◆ Your objective: Write out exactly the lines below that run from the line containing "This screenshot has width=1000, height=488." through the last line of the records.

◆ Data supplied:
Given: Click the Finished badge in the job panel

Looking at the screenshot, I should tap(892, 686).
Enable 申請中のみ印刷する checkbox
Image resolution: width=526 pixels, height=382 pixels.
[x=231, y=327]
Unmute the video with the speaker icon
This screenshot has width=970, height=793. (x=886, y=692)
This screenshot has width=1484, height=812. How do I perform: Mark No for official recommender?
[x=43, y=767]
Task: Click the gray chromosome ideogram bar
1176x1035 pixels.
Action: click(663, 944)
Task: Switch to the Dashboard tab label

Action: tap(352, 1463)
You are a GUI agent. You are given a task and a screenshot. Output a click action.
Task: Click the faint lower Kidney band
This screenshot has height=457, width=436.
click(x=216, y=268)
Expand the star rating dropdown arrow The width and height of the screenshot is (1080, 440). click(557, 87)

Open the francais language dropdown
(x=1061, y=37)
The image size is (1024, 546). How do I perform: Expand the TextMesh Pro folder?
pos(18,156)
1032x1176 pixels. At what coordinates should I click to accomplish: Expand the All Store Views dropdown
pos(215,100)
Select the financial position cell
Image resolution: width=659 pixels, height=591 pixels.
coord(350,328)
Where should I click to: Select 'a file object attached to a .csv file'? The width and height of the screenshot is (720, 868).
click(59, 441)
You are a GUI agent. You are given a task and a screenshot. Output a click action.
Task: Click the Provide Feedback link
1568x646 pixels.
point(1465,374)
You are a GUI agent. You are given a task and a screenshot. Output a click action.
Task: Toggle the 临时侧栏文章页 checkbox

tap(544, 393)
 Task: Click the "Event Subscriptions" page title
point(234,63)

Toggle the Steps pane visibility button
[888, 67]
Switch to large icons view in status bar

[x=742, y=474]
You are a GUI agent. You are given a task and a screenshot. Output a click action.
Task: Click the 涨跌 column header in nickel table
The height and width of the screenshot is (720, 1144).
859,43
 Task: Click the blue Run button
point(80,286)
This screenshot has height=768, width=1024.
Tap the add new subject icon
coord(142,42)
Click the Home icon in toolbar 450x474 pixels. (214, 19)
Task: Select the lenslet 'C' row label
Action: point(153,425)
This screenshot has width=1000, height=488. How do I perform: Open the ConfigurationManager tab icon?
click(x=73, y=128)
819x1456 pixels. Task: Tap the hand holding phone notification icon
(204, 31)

◆ Output of the exercise:
This screenshot has width=1000, height=488. How do I perform: Open the ConfigurationManager tab icon?
click(x=73, y=128)
819x1456 pixels. Task: Tap the hand holding phone notification icon
(204, 31)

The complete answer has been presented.